L’«Ibizagate» originò da un video girato nell’estate del 2017 in una villa della città delle Baleari. Un filmato nel quale Heinz-Christian Strache e Johann Gudenus (allora rispettivamente vicecancelliere, leader del partito della Libertà e capogruppo FPÖ) apparivano mentre, in compagnia di un uomo e della sedicente nipote di un oligarca russo, stavano barattando incarichi di prestigio in cambio di finanziamenti per il loro partito. Si scatenò un terremoto politico che distrusse la carriera dello stesso Strache e che, con un effetto domino, trascinò con sé anche i ministri dell’FPÖ fino alla caduta del primo Governo Kurz (con cui i Freiheitlichen erano in coalizione), sfiduciato dal Consiglio nazionale il 27 maggio 2019. Lo stesso capo di Ballhausplatz, tornato alla guida del Paese nel gennaio 2020 dopo le elezioni seguite alla parentesi del cancellierato di Brigitte Bierlein, è dunque di nuovo nel mirino dell’opinione pubblica risucchiato da quell’oscura vicenda di corruzione che rischia ora di macchiare, se non perfino di compromettere, la sua prestigiosa carriera politica. La pena, in casi come questi, può comportare fino a tre anni di carcere. Una vicenda, di conseguenza, maledettamente seria e che non ha precedenti nella storia austriaca, dal momento che sotto indagine penale c’è proprio il capo del Governo.

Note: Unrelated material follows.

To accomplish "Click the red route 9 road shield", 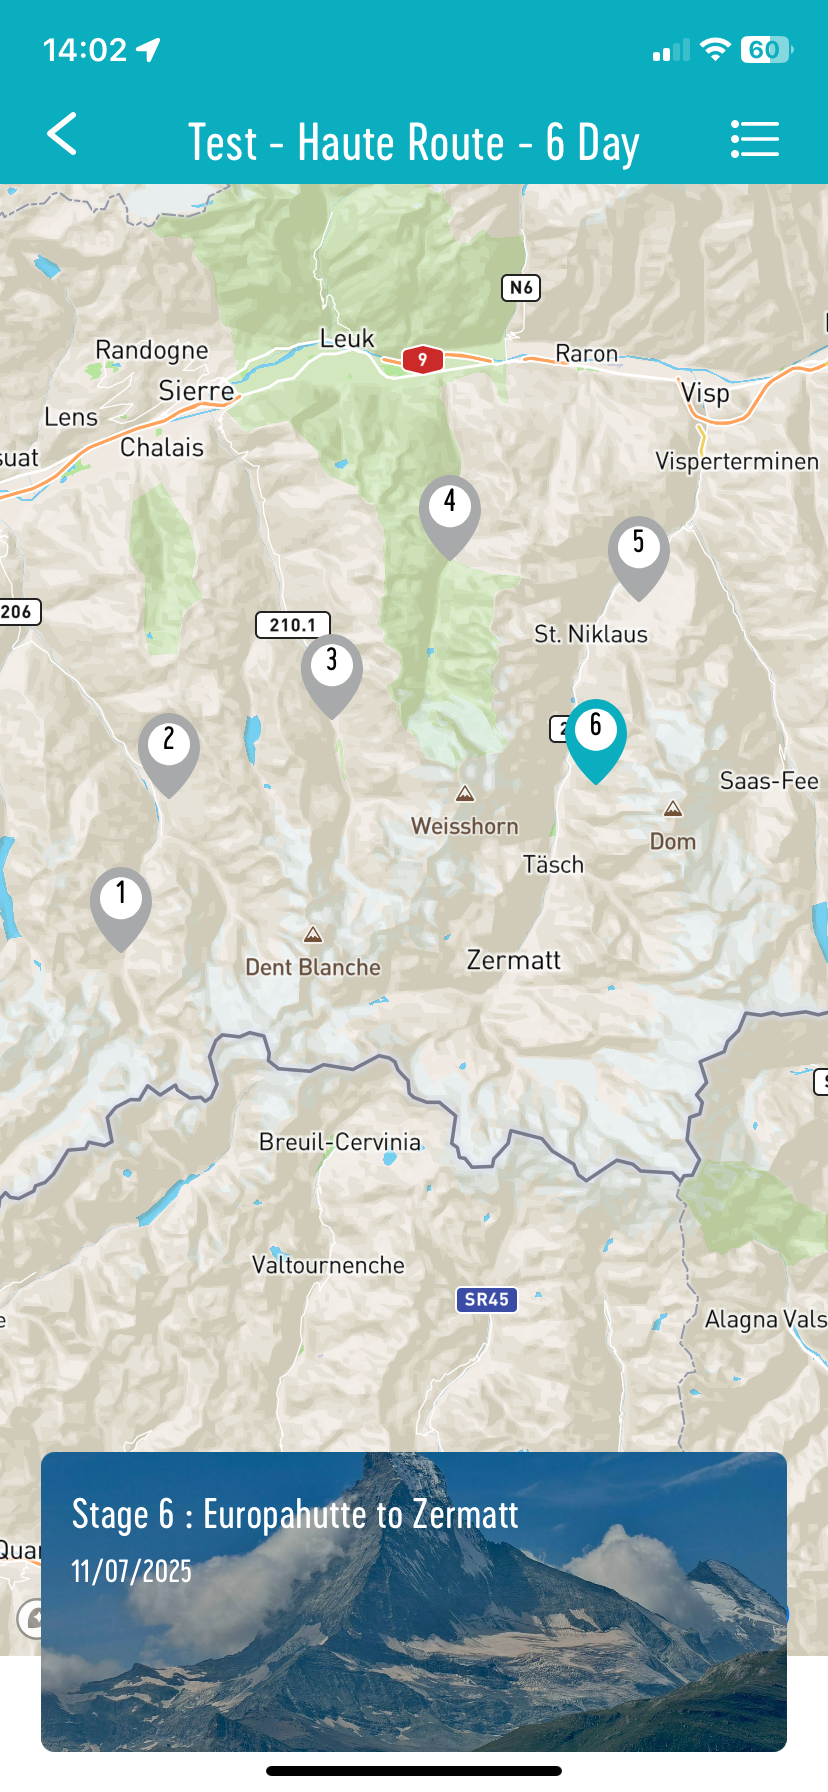I will pyautogui.click(x=423, y=359).
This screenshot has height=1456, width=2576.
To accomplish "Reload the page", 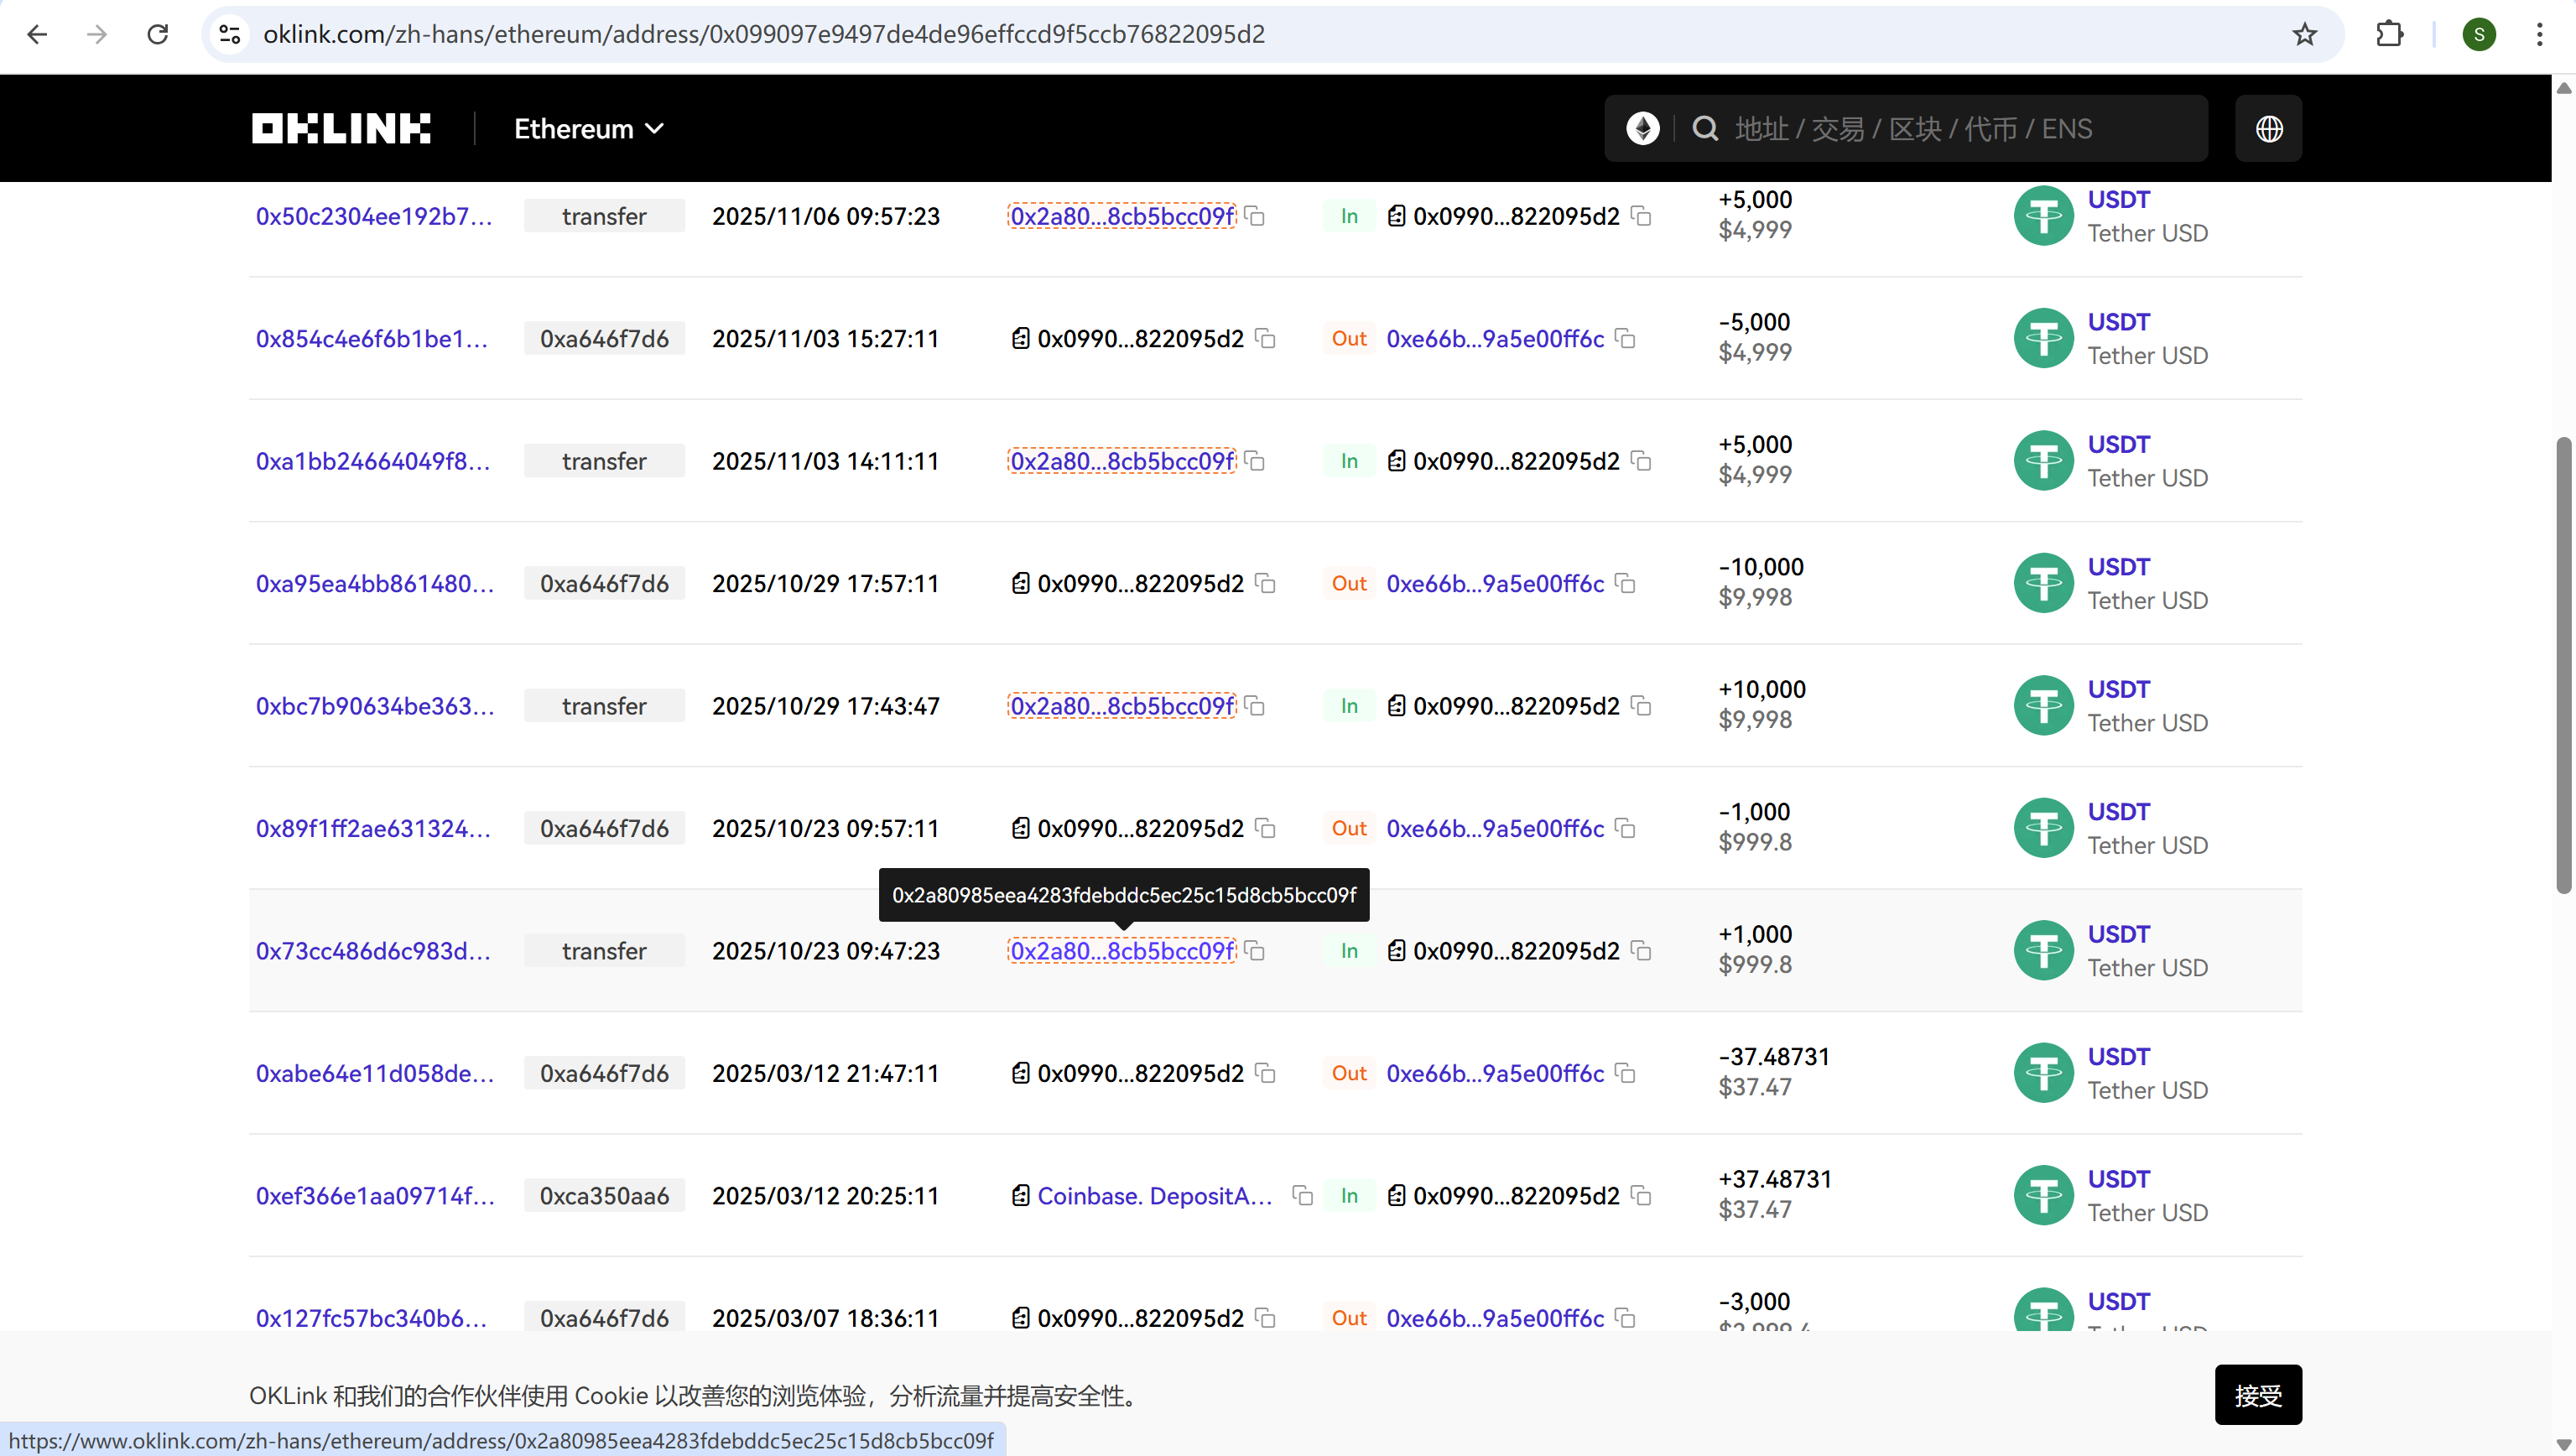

A tre anni da quel fatidico 2019 nel quale venne alla luce il filmato incriminato - rilanciato dai media tedeschi e realizzato in circostanze tuttora poco chiare - l’Austria, culla di civiltà e di stabilità politica, deve quindi fare di nuovo i conti con quell’ombra che di tanto in tanto torna a minacciarne l’immagine di Paese stabile e dalle integerrime istituzioni democratiche. Il sospetto degli inquirenti è che Kurz si sia prodigato nel «piazzare» Thomas Schmid nel ruolo di amministratore delegato garantendogli la poltrona. Addebiti rispediti al mittente, si diceva, dal capo dell’Esecutivo austriaco, il quale specificando di essere «disponibile a rispondere molto volentieri alle domande di un giudice» ha già escluso le sue dimissioni. C’è da augurarsi che dalle follie di Ibiza non vengano alla luce altri colpi di scena. Il demone delle Baleari è ancora vivo.